No Equitable Interest
It will have been noticed that the meetings between Mr Emanuele and his nephews, Messrs Simionato and Caruso, occurred on 15 March 1995, two days before the sum of $3.3 million had been paid by EFG to Simionato Holdings and the other defendants. At that stage Liddan had not contracted to buy the land at Mission Beach. Therefore, it was not then possible for Simionato and Caruso, as directors of either Simionato Holdings or Liddan, to create any interest in the land. Put at its highest, the meeting on 15 March 1995 was a meeting at which future intentions were discussed and the proposals for development of real estate were considered in quite general terms. The declaration in paragraph 2 of the orders made by Lander J that the monies received by Simionato Holdings and other defendants were received by them as constructive trustees and were held on trust for the 27 named plaintiffs is retrospective in operation: c.f. the remarks of Deane J in Muschinski v Dodds (supra) at 614. Two consequences flow from that fact. The first is that the constructive trust in favour of the 27 plaintiffs named in the order is prior in time to any equitable interest which Mr Emanuele asserts. The second is that neither Simionato Holdings nor Liddan had any interest in the land and could not, therefore, grant that which they did not have. In addition, neither Simionato Holdings nor Liddan had any authority to purchase land with those monies and did not have any authority to grant any interest in the land purchased with those monies. Furthermore, neither Mr Simionato nor Mr Caruso, as directors of Simionato Holdings or Liddan, had any authority to grant an interest in the land to Mr Emanuele.

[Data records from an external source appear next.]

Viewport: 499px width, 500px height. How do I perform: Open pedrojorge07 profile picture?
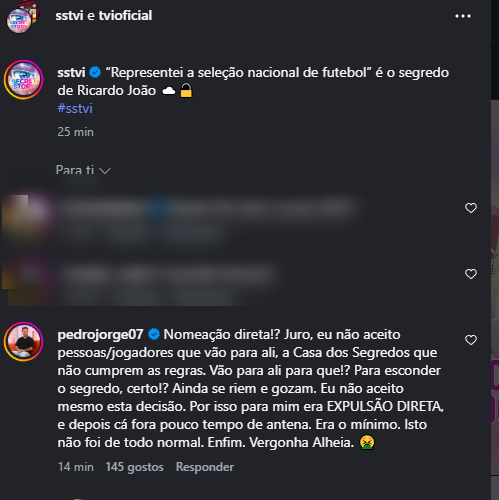(23, 342)
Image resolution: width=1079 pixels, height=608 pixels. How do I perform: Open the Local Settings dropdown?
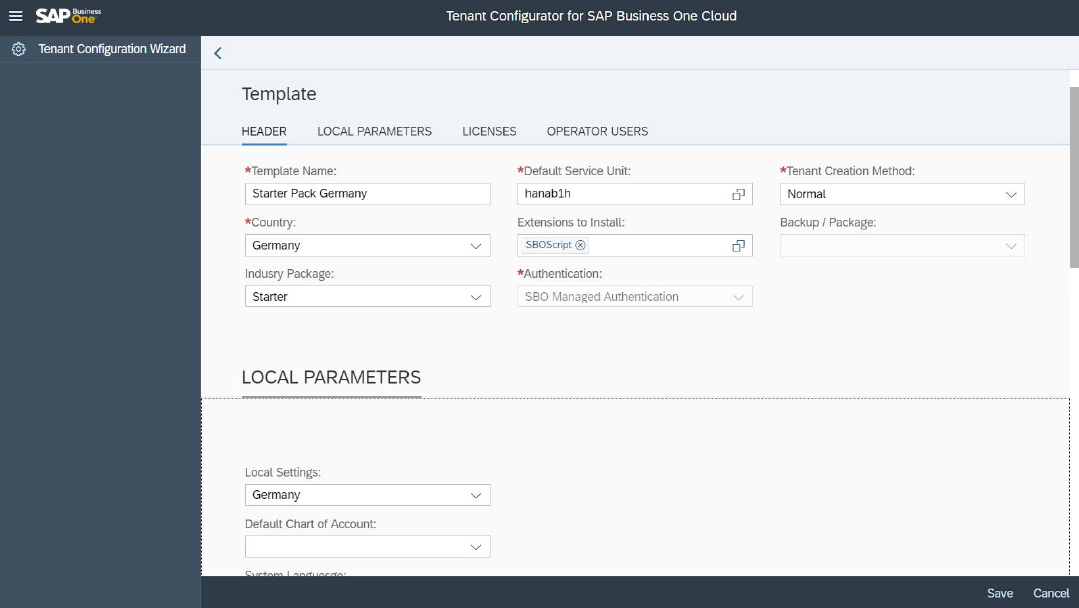(x=476, y=495)
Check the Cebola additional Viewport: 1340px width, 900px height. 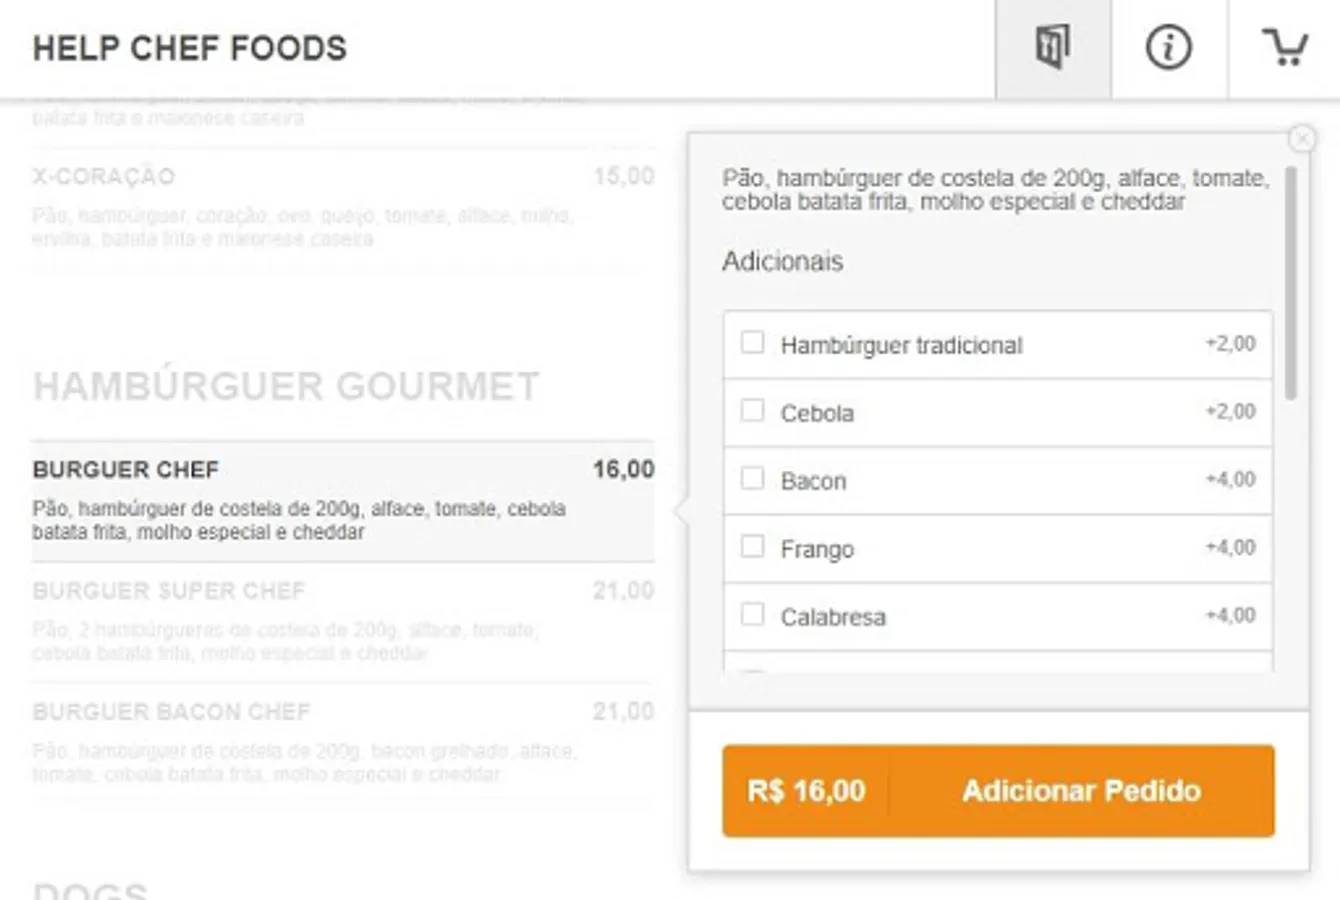pos(752,411)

The other reason why Mr Emanuele has no equitable interest lies in the fact that Mr Emanuele was actively involved in the negotiations which led to the payment of $3.3 million to Simionato Holdings and others. He had resigned as a director of the 27 plaintiff companies in an ill-advised attempt to avoid a conflict between his personal interests and the interests of those companies. Mr Emanuele knew, or ought to have known, that the payment to Simionato Holdings would defeat the interests of the creditors of the plaintiff companies and that any subsequent dealing in the money was similarly tainted. I am satisfied by the evidence in this case that Mr Emanuele used his position as a director of the 27 companies for his own advantage. His resignation as a director does not prevent him from being liable to account for the breach by him of his fiduciary duty to those companies: Canadian Aero Service Ltd v O’Malley (1973) 40 DLR (3d) 371. If it had been possible for either Simionato Holdings or Liddan to grant any interest in the land at Mission Beach to Mr Emanuele, Mr Emanuele was always liable to account to the plaintiff companies for that interest as an asset acquired in breach of his duties to those companies: Regal (Hastings) Limited v Gulliver [1967] 2 AC 134; Furs Ltd v Tomkies (1936) 54 CLR 583; Canadian Aero Service Ltd v O’Malley (supra). In this respect, I adopt the reasons of Lander J.

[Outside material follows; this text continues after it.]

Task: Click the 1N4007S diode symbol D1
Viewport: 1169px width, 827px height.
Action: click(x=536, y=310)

Thus, however the issues are approached, Mr Emanuele did not have an interest in the land at Mission Beach. Mr Emanuele has failed to show that there is a serious question to be tried which would justify leaving the caveat undisturbed.
For these reasons, I order that the Registrar-General in Queensland remove the caveat lodged by Mr Emanuele. This order is made pursuant to s9 of the Jurisdiction of Courts (Cross-Vesting) Act, 1987 (SA) and ss4(3) and 14 of the Jurisdiction of Courts (Cross-Vesting) Act, 1987 (Q).